What is asked ▸ Please rewrite everything from the row containing "Switch to the History tab" down to the row containing "Action: pyautogui.click(x=96, y=117)", requests included, shifting each x and y coordinate in the answers up by 61.

== Extracted data ==

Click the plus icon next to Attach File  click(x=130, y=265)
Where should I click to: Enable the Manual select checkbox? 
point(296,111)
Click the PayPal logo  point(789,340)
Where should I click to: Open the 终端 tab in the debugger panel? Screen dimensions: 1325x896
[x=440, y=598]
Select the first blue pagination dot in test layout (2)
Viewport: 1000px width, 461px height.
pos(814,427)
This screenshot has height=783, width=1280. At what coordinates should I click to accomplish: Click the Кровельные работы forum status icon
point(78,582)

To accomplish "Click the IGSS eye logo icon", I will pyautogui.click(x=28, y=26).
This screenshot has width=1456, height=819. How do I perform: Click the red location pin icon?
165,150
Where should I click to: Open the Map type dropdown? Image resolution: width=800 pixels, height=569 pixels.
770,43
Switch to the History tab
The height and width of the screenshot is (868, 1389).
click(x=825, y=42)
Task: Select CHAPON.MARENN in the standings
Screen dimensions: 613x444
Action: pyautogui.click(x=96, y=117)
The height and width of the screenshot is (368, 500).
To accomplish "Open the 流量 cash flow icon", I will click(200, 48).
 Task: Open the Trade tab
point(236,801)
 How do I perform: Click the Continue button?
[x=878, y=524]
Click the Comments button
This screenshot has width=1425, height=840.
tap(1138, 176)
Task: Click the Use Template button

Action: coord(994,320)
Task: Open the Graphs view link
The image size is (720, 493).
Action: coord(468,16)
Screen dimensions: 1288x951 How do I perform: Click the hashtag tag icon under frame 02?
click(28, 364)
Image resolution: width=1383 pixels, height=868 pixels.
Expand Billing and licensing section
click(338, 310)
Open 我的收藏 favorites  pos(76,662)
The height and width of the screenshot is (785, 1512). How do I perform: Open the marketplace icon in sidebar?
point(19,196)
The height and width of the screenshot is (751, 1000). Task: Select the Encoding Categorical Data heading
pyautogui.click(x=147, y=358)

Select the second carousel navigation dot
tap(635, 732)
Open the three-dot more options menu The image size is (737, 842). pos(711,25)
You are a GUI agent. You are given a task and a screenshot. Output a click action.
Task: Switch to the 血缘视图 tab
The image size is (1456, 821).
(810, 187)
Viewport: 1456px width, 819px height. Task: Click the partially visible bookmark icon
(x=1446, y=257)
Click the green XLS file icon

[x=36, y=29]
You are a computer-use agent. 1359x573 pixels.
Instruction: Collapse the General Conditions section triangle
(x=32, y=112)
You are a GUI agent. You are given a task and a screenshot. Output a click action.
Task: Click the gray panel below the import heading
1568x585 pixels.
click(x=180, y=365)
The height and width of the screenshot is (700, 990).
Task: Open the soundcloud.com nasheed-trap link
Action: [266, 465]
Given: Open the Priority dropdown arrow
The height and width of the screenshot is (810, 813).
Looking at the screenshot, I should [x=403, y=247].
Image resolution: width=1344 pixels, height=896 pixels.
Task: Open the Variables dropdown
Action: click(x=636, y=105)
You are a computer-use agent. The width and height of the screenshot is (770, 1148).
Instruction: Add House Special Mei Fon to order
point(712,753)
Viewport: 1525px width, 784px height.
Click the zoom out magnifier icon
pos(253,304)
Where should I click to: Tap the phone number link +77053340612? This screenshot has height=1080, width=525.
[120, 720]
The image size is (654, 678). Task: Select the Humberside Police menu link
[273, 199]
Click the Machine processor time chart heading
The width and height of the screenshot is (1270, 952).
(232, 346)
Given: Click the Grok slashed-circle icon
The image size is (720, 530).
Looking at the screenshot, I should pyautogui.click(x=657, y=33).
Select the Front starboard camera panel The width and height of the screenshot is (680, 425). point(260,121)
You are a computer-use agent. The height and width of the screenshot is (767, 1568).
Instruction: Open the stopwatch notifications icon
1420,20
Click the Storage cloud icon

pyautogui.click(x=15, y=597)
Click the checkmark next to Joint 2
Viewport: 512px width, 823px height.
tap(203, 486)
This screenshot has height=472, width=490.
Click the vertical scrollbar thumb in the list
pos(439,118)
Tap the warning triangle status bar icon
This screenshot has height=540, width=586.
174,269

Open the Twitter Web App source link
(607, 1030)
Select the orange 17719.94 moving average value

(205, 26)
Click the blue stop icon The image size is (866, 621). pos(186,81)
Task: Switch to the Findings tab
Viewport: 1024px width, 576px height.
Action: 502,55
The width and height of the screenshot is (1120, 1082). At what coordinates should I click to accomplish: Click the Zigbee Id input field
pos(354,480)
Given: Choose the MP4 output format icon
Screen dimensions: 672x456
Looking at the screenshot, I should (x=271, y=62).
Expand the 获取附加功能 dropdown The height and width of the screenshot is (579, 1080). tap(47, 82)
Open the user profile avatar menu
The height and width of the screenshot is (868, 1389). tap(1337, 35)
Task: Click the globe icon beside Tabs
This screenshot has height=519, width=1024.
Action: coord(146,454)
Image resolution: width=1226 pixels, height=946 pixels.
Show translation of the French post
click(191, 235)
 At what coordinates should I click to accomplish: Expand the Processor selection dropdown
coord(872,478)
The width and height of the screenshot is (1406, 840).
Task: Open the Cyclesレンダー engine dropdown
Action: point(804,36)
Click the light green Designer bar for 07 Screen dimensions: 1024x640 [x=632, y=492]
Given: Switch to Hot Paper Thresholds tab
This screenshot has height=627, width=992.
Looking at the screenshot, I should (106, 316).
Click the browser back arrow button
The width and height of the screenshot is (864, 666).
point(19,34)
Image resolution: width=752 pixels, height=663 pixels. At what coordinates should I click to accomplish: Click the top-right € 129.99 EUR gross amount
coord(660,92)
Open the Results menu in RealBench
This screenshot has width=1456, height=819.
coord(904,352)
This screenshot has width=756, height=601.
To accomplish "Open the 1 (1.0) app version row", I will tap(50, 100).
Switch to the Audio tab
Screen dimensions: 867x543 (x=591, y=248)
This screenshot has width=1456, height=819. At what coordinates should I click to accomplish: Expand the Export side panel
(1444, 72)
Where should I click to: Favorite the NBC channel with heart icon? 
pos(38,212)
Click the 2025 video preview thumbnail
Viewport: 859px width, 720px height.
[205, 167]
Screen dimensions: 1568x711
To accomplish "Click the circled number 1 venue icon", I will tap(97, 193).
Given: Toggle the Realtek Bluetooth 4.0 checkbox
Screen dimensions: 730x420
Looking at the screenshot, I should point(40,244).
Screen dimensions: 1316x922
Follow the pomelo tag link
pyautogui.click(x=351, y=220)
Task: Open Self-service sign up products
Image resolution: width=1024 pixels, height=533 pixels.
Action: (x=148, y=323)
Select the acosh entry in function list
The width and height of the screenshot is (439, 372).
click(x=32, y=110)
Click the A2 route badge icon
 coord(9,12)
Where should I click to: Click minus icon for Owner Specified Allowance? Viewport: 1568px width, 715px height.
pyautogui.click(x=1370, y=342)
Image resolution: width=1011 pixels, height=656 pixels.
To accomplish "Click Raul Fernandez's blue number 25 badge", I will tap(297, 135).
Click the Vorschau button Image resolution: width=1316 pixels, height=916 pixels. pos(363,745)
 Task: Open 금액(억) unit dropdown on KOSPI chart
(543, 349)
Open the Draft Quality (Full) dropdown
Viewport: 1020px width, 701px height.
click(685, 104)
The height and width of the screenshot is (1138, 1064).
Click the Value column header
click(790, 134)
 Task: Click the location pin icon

===

Solved exercise ▸
Switch to the History tab
The height and width of the screenshot is (868, 1389).
click(x=886, y=103)
Task: Select CHAPON.MARENN in the standings
Screen dimensions: 613x444
Action: pyautogui.click(x=157, y=178)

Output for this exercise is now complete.